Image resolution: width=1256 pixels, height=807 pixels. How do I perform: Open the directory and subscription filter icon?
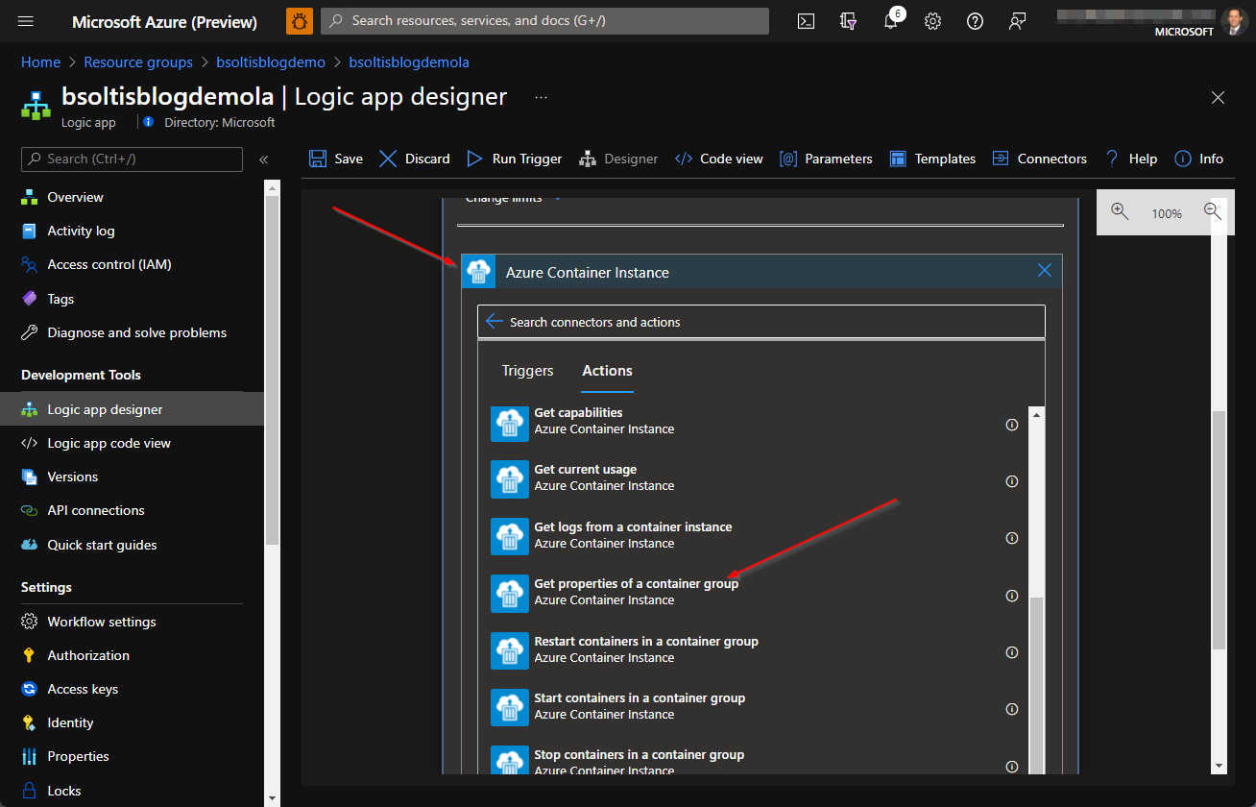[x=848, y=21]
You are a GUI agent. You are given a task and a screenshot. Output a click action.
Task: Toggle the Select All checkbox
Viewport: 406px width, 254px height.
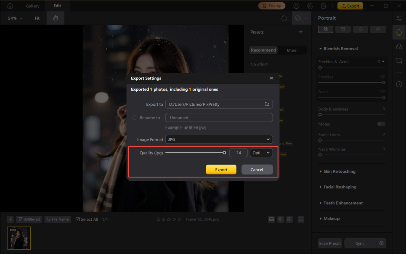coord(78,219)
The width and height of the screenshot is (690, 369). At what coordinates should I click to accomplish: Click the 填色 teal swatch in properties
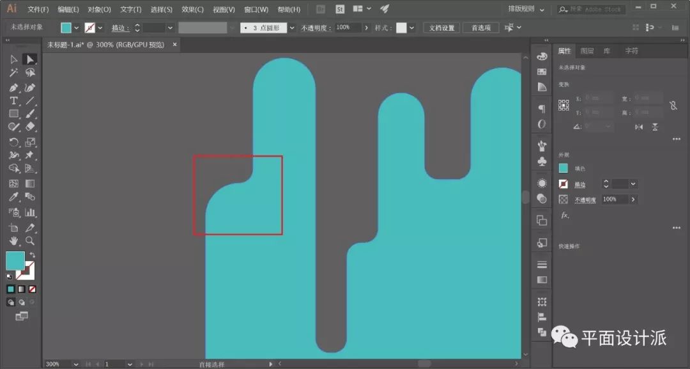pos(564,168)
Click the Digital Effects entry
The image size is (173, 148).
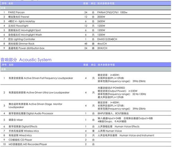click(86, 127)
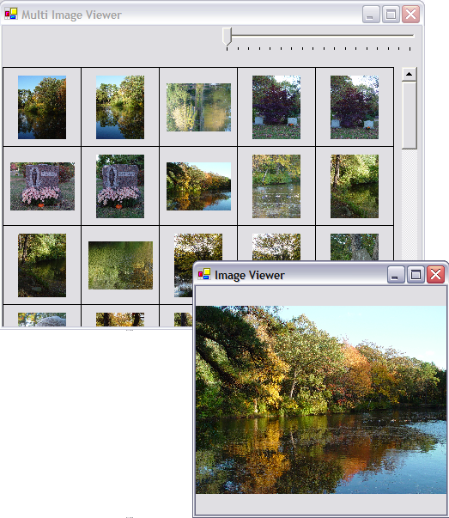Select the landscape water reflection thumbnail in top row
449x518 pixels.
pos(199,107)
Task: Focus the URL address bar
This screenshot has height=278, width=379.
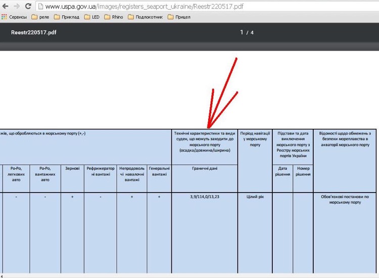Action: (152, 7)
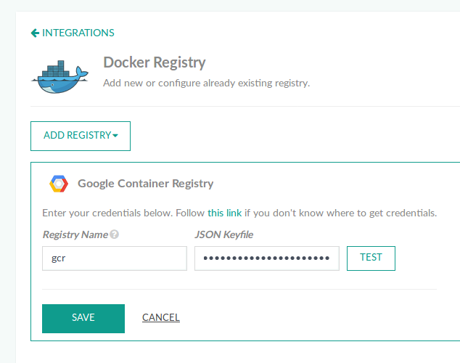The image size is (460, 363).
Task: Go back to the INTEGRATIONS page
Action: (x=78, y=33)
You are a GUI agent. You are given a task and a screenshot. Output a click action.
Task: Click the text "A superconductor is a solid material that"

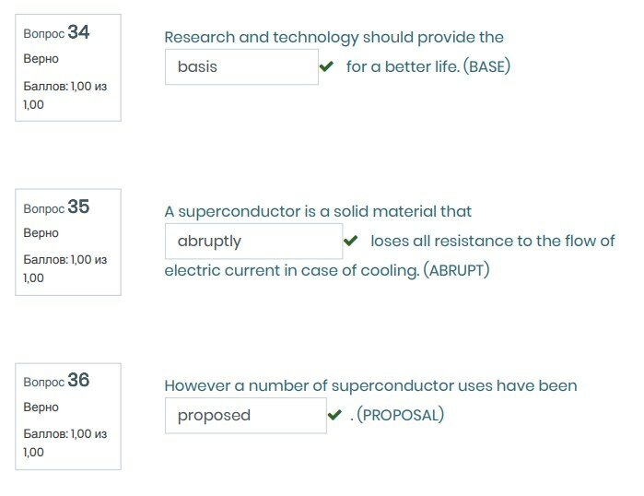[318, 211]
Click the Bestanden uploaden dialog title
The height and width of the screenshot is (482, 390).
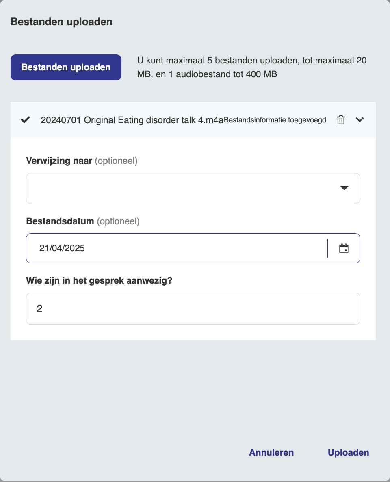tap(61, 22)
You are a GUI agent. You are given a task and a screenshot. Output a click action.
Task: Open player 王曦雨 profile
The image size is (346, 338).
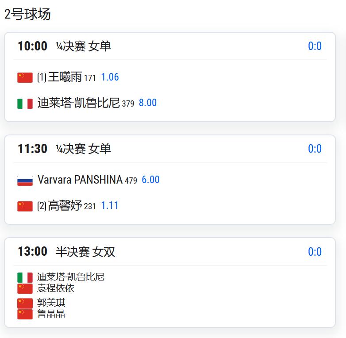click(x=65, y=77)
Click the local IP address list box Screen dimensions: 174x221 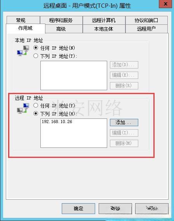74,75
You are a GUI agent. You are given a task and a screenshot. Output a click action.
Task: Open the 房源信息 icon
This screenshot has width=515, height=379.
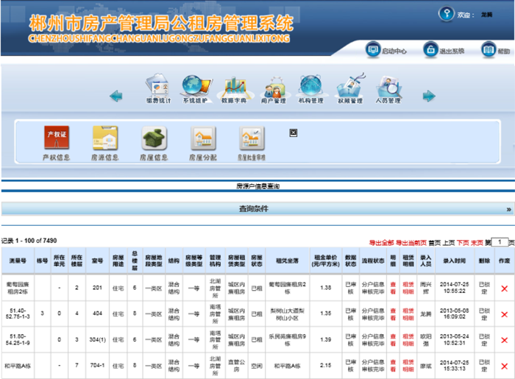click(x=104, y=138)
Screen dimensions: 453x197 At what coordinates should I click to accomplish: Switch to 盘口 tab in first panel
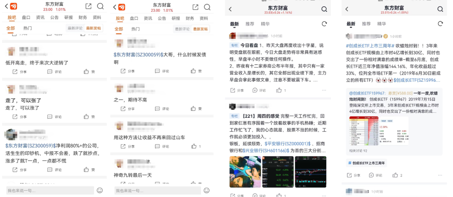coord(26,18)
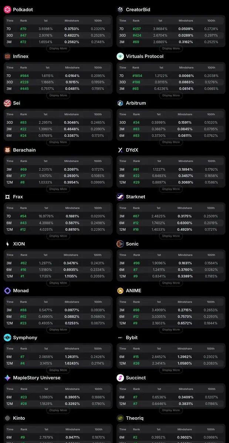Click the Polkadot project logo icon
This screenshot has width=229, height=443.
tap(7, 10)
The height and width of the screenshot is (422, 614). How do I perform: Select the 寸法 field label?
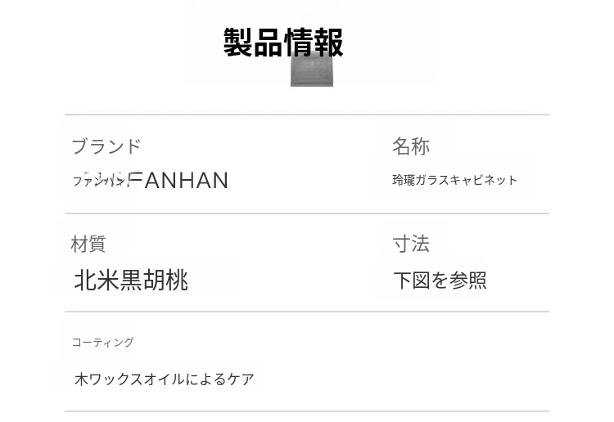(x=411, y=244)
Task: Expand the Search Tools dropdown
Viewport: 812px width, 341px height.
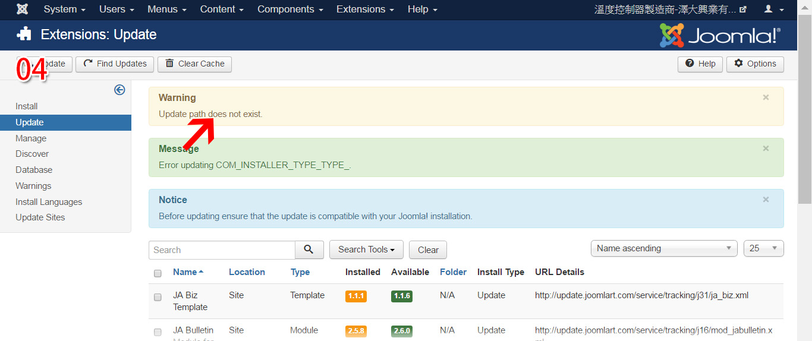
_ _ _ _
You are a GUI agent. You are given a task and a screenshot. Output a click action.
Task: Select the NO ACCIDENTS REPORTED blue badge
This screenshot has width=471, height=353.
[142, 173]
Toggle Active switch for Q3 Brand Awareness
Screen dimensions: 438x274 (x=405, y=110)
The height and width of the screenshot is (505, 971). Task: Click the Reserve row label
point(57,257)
_ _ _ _
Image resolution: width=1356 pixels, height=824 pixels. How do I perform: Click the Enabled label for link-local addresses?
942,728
_ _ _ _
When copying from the data above, print only the lines from the line containing "Task: Open the 房源信息 icon" to the line containing "Viewport: 812px width, 341px height.", exactly, and leave the pictures out.

Task: Open the 房源信息 icon
This screenshot has width=515, height=379.
click(x=104, y=138)
Screen dimensions: 453x197 At what coordinates should I click to accomplish: Switch to 盘口 tab in first panel
coord(26,18)
Click the Polkadot project logo icon
This screenshot has width=229, height=443.
tap(7, 10)
The height and width of the screenshot is (422, 614). How do I perform: Select the 寸法 field label?
(x=411, y=244)
Task: Expand the Search Tools dropdown
Viewport: 812px width, 341px height.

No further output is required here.